¿Por qué el dinero no fluye? Lo que heredas sin darte cuenta debe ser desactivado a través de un riguroso proceso de sanación que pueden brindarte las constelaciones familiares.
Hay personas que hacen todo bien: trabajan, se esfuerzan, ahorran, se forman. Y aún así, el dinero no llega. O llega y se va rápido. O se presenta como deudas, problemas legales, negocios truncos. Y entonces aparece la pregunta: ¿qué estoy haciendo mal? Pero tal vez no se trata de lo que haces, sino de lo que cargas. Las constelaciones familiares nos muestran que hay bloqueos financieros que no vienen de ti, sino del sistema al que perteneces.
Lealtades invisibles que sabotean tu economía
Si en tu familia hubo historias de pobreza, sacrificio, exclusión o injusticias con el dinero, puede que sin darte cuenta estés repitiendo patrones. No superarlos puede ser una forma inconsciente de pertenecer. Por ejemplo: si tu madre “lo dio todo y no tuvo nada para ella”, puede que en tu vida te cueste recibir o disfrutar. No por falta de merecimiento, sino por fidelidad a su destino.
Rechazar a uno de los padres, cerrar el flujo
Bert Hellinger decía: “Tomar a los padres es tomar la vida“. Y la vida también incluye al dinero.

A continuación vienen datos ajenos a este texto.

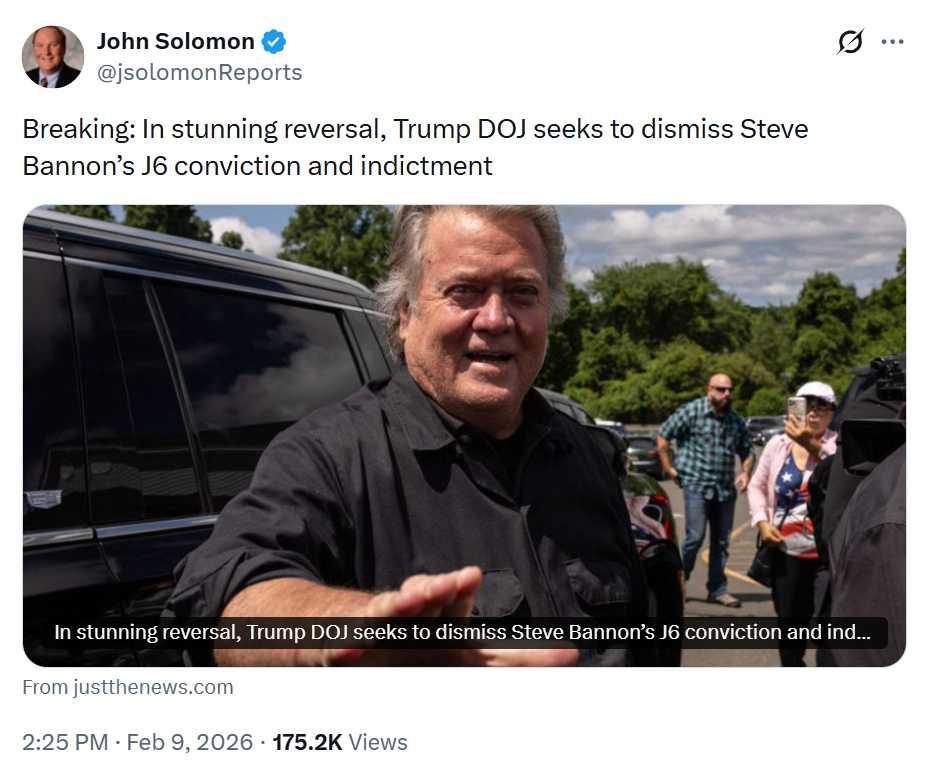The width and height of the screenshot is (931, 778).
Task: Click the woman holding up a phone
Action: (793, 480)
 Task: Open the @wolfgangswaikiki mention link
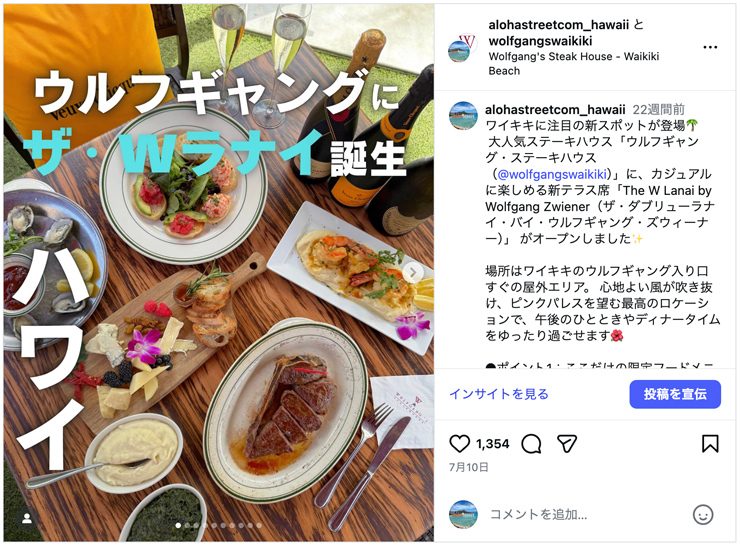coord(552,174)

Cuando rechazamos a uno de los progenitores, cortamos simbólicamente el flujo. El dinero, como energía, necesita de ambas polaridades: dar y recibir. Si no puedes tomar a tu padre o madre como son, también podrías estar rechazando la abundancia que viene con ellos.
La madre: vínculo con la vida y con el recibir
En muchas constelaciones se observa que la relación con la madre marca profundamente la relación con el dinero. No por ella en sí, sino porque a través de ella tomamos la vida. Y el dinero es parte de esa vida. Si hay enojo, deuda emocional o distancia con ella, puede que también haya carencia económica. Tomar a la madre no es idealizarla, sino aceptarla como es. Desde ahí, se abren otros caminos.
Sanar para recibir
Constelar no es una receta mágica para que aparezca el dinero. Pero sí es una forma de ordenar internamente las piezas del sistema que llevas dentro. Cuando colocas a cada quien en su lugar, cuando devuelves lo que no es tuyo y tomas lo que sí, el dinero empieza a fluir con más naturalidad. Porque ya no está atrapado en fidelidades que te quitan fuerza.
Una frase sanadora para comenzar
“Querido dinero, te veo, te respeto y te permito llegar a mi vida sin culpa, con gratitud y con responsabilidad.“
El primer paso es mirar. Luego vendrán las decisiones. Y después, los frutos.